Yeah. Seven, eight years old, it was like I checked out, game over. I was in Lala land most of the time. It wasn't until I was 12, 13 that I got into drugs and drinking and running with the wrong crowd. And getting into trouble on the streets and with the law.

TJ Hoisington:

Unbelievable. Now, my audience knows this about me and I'm not going to go heavy into it because they've heard the story. But just so you know, I heard you say on an interview that I watched, I don't recall which one it was, that in a moment or in a minute, my mindset changed or something like that and it had to do with Mr. Brown. And my thought was there was a moment like that with me. I didn't read my first book till I was a junior in high school because I didn't believe, in fourth grade I was pulled out of social studies class and was put in the special resources class because I couldn't read. So unlike you, I gave up mentally, I just said...

TJ Hoisington:

And it wasn't until I found a cassette tape on my dad's dresser by Jim Rohn. I didn't know who the guy was. I put it in my pocket and I listened to that tape and it changed my life. It got me to think similar things like you're saying now, these mentors, whether they're on CDs or podcasts or, teachers like you or myself that are out teaching it.

TJ Hoisington:

If you can learn one idea or one thought from these folks and then apply it, amazing things are going to happen to your world. So I'm just blown away that by 11, you started to build this story of I can't, I can't, I can't, I can't, I can't, and then you get this moment because of your brother.

John Assaraf:

Like I said, if you're ready, right this second can be your turning point, right? If you're ready what you're listening to can change your life. If you're ready, changing your behaviors now, can change the trajectory to your life.
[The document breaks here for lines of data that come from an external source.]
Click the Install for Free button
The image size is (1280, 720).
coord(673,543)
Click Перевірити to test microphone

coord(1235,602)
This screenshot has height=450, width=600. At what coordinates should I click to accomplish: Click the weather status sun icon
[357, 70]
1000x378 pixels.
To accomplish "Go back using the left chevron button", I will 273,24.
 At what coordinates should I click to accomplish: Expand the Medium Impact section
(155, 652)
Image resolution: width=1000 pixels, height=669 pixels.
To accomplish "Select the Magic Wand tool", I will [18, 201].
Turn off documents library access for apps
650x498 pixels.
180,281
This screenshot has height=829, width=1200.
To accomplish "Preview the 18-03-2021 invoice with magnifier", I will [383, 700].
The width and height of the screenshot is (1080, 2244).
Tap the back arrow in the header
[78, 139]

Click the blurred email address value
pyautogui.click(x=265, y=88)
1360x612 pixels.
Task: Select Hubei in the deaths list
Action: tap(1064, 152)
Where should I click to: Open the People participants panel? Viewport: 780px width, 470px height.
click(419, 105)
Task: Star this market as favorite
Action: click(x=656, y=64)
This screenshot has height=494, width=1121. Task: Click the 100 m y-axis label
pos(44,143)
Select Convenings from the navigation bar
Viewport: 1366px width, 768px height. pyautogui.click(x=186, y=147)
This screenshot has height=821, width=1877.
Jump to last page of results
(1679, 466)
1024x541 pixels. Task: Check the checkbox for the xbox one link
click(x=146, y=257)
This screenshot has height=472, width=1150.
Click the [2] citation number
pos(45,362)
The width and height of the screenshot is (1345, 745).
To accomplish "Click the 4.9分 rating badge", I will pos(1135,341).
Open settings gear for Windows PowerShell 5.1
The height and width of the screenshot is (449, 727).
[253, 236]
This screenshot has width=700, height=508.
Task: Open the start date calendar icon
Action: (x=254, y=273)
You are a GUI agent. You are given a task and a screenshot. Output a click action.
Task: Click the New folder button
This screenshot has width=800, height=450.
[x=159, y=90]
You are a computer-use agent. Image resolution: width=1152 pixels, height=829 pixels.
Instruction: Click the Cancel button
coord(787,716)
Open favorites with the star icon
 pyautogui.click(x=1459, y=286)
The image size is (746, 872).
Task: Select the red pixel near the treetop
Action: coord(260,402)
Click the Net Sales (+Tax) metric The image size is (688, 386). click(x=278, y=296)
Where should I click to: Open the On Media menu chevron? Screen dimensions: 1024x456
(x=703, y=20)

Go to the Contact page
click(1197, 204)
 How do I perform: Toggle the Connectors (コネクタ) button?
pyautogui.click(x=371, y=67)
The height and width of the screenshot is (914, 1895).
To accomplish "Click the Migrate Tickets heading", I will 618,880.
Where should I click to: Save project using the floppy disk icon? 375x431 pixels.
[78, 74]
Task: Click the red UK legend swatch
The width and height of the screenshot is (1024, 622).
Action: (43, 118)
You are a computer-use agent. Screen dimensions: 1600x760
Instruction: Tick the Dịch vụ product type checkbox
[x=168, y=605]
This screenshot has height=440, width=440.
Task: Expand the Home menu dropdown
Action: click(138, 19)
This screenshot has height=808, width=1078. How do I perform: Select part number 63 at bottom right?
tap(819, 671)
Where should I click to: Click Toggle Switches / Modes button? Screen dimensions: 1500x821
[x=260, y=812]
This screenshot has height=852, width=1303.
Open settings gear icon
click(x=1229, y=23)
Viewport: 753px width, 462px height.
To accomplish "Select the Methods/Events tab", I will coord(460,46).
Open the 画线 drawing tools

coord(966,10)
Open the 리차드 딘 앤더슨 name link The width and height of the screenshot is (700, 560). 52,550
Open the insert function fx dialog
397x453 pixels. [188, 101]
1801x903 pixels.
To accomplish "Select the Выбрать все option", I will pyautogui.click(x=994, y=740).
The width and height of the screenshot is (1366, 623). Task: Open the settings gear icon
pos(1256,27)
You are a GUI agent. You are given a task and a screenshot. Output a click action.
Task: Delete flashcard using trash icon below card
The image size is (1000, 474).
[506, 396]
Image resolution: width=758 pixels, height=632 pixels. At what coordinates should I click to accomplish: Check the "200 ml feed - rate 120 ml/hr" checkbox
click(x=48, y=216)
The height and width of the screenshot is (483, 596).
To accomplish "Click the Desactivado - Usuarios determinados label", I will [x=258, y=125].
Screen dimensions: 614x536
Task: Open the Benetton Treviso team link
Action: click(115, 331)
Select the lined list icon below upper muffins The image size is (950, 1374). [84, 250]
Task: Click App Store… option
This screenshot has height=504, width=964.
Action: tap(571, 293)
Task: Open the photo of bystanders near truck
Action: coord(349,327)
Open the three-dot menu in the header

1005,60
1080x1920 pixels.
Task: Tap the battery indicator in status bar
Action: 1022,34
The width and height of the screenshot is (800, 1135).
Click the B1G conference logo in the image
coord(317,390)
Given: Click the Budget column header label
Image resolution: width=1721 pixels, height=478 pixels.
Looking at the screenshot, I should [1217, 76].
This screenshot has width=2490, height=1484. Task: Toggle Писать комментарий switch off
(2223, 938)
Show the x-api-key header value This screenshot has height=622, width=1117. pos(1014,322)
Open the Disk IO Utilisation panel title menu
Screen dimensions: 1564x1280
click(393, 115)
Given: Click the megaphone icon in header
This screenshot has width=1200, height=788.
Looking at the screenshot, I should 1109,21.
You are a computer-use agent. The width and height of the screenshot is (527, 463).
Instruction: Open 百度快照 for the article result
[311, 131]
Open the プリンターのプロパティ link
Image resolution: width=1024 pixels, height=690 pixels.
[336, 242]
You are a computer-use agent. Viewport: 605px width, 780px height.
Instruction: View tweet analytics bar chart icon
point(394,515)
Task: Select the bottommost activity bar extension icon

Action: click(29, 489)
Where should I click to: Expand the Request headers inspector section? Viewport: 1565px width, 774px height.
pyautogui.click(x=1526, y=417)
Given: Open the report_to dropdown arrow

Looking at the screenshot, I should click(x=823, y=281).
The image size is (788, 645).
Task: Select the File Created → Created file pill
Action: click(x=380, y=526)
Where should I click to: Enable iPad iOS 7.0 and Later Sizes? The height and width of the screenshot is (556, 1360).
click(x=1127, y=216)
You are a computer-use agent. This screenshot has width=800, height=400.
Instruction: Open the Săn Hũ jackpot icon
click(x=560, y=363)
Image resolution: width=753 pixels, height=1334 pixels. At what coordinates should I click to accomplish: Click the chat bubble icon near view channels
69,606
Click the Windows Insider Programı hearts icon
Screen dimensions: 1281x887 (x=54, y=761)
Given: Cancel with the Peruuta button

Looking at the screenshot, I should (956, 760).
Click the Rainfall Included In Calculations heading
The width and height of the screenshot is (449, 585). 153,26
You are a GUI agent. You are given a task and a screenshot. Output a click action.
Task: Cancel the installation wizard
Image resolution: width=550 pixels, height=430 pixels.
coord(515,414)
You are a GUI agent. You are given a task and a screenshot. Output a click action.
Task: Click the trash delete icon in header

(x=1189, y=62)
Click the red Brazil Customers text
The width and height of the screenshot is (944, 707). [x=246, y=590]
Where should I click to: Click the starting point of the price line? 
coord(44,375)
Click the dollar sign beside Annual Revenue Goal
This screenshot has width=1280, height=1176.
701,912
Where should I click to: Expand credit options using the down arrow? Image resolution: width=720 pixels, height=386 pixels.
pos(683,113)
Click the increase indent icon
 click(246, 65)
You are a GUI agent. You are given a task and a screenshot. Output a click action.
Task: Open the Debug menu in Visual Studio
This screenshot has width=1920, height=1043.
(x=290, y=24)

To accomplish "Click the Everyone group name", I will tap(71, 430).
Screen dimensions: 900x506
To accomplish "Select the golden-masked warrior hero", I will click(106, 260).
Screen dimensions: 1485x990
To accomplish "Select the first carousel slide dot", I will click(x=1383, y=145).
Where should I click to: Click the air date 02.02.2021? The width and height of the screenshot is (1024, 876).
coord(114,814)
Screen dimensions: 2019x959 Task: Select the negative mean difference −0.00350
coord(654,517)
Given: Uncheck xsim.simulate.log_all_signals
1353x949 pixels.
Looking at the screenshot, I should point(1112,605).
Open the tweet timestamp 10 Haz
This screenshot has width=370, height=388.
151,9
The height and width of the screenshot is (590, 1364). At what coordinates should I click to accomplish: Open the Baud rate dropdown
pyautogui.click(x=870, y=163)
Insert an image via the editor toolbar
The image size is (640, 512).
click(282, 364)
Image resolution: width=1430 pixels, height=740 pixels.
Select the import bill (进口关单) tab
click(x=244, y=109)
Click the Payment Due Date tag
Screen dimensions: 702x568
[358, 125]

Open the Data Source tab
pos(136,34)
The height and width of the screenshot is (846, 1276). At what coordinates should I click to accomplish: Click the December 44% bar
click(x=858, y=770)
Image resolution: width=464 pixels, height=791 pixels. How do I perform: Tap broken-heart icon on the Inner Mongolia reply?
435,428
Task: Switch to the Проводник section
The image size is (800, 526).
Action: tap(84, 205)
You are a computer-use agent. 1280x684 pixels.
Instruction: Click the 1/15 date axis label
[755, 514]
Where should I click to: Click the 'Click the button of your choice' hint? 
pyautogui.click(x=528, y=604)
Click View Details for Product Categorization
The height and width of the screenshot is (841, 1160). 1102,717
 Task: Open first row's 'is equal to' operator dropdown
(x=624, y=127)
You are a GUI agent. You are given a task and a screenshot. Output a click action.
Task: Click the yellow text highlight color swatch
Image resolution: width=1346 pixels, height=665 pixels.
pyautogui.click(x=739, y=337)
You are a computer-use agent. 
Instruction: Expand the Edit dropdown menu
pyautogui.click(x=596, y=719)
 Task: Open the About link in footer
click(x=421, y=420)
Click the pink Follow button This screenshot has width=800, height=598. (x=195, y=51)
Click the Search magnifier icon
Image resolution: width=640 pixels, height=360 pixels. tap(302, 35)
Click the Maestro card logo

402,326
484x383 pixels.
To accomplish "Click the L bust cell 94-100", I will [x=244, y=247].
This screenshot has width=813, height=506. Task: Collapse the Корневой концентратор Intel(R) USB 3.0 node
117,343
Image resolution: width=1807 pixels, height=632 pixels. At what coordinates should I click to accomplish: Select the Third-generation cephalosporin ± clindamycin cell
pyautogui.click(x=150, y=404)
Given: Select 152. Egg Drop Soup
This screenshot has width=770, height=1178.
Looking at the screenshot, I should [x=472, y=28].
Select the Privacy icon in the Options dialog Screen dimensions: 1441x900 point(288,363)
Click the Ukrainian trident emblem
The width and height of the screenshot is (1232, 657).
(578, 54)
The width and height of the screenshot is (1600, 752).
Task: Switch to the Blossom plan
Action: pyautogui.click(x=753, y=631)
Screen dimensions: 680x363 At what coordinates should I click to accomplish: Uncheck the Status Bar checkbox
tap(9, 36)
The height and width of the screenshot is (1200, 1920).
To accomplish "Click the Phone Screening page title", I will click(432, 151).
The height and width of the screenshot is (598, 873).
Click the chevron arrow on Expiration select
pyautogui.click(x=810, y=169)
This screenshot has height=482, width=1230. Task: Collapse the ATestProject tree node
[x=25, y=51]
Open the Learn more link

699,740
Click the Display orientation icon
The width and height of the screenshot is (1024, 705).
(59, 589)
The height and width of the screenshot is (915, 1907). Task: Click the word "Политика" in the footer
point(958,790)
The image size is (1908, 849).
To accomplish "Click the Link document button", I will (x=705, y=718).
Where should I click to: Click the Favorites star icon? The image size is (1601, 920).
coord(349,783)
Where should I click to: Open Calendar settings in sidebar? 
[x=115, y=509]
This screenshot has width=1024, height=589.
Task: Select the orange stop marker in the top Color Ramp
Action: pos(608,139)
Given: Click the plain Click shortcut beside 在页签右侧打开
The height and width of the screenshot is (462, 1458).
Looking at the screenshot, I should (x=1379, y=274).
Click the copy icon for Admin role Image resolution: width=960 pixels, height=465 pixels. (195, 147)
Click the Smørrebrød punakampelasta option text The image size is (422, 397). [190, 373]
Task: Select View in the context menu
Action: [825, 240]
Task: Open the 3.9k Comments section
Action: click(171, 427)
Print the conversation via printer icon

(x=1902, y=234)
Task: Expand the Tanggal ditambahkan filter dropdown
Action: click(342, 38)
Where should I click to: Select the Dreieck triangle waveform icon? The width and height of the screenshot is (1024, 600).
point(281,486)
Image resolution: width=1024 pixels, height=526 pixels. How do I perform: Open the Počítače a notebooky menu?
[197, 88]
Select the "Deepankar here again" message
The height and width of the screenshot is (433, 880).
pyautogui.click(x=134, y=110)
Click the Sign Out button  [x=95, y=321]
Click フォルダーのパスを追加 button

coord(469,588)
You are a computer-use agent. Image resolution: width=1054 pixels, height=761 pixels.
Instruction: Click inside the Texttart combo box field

He put me on a daily mental diet of cassette tapes, training tapes, listening to Jim Rohn, Dennis Waitley, Brian Tracy, he put me on a regimented so that every day when I drove my car, it was my university.

John Assaraf:

I started to listen for 25 minutes from my home to the office, from the office to looking at other homes. It was actually my brother's car. I used to drive my brother to work. He was a tennis pro. I would drop him off, take his car, then go to the real estate office, do what I needed to do and then pick him up at the end of the day and take him home and take his car back [crosstalk 00:27:26].

John Assaraf:

But me blurting out I am committed and then having the infrastructure to be able to follow through was critical. So a lot of times, there's one of my favorite little poems, it's by Pascal. It's not by Pascal. I think it might've been Clement Stone. He says of what use to make heroic vows of amendment if the same old law breakers are going to keep. So if what used to promise and to say, I'm going to do this if the same person who's broken all the other laws or all the other vows is going to keep them.